__ABOUT THIS EXERCISE__
All of the records should come back exactly as written.

__MATERIALS PROVIDED__
------------------------------------------------------------------------

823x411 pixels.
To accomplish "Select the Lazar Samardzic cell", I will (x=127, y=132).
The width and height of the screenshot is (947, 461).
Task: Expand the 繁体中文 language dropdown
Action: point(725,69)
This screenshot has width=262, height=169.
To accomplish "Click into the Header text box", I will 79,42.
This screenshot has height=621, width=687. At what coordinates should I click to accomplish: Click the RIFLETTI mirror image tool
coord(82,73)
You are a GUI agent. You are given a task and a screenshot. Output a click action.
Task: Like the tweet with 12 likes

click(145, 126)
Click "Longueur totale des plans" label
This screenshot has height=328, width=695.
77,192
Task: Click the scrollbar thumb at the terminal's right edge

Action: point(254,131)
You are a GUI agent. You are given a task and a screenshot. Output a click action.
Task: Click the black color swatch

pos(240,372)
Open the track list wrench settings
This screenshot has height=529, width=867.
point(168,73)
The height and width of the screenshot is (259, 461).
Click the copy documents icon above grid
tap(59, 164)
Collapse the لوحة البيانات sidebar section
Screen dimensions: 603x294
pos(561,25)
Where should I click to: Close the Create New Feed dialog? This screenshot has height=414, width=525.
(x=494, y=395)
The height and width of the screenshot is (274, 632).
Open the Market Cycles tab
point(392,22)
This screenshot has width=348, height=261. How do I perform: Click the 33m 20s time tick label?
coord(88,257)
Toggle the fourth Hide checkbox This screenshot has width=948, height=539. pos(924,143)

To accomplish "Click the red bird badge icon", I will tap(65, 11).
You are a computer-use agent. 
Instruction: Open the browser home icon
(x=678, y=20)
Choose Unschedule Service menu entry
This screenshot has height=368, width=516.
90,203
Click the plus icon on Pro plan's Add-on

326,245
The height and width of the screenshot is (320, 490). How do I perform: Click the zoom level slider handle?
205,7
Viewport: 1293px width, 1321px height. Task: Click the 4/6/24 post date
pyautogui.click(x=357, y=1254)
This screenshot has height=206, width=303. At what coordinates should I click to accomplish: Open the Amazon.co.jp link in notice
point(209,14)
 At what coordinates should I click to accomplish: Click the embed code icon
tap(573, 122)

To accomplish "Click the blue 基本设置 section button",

------------------------------------------------------------------------

__WRITTEN RESPONSE__
823x411 pixels.
To accomplish "Select the Lazar Samardzic cell", I will (x=127, y=132).
The width and height of the screenshot is (947, 461).
Task: Expand the 繁体中文 language dropdown
Action: point(725,69)
This screenshot has width=262, height=169.
To accomplish "Click into the Header text box", I will 79,42.
This screenshot has height=621, width=687. At what coordinates should I click to accomplish: Click the RIFLETTI mirror image tool
coord(82,73)
You are a GUI agent. You are given a task and a screenshot. Output a click action.
Task: Like the tweet with 12 likes

click(145, 126)
Click "Longueur totale des plans" label
This screenshot has height=328, width=695.
77,192
Task: Click the scrollbar thumb at the terminal's right edge

Action: point(254,131)
You are a GUI agent. You are given a task and a screenshot. Output a click action.
Task: Click the black color swatch

pos(240,372)
Open the track list wrench settings
This screenshot has height=529, width=867.
point(168,73)
The height and width of the screenshot is (259, 461).
Click the copy documents icon above grid
tap(59, 164)
Collapse the لوحة البيانات sidebar section
Screen dimensions: 603x294
pos(561,25)
Where should I click to: Close the Create New Feed dialog? This screenshot has height=414, width=525.
(x=494, y=395)
The height and width of the screenshot is (274, 632).
Open the Market Cycles tab
point(392,22)
This screenshot has width=348, height=261. How do I perform: Click the 33m 20s time tick label?
coord(88,257)
Toggle the fourth Hide checkbox This screenshot has width=948, height=539. pos(924,143)

To accomplish "Click the red bird badge icon", I will tap(65, 11).
You are a computer-use agent. 
Instruction: Open the browser home icon
(x=678, y=20)
Choose Unschedule Service menu entry
This screenshot has height=368, width=516.
90,203
Click the plus icon on Pro plan's Add-on

326,245
The height and width of the screenshot is (320, 490). How do I perform: Click the zoom level slider handle?
205,7
Viewport: 1293px width, 1321px height. Task: Click the 4/6/24 post date
pyautogui.click(x=357, y=1254)
This screenshot has height=206, width=303. At what coordinates should I click to accomplish: Open the Amazon.co.jp link in notice
point(209,14)
 At what coordinates should I click to accomplish: Click the embed code icon
tap(573, 122)

To accomplish "Click the blue 基本设置 section button",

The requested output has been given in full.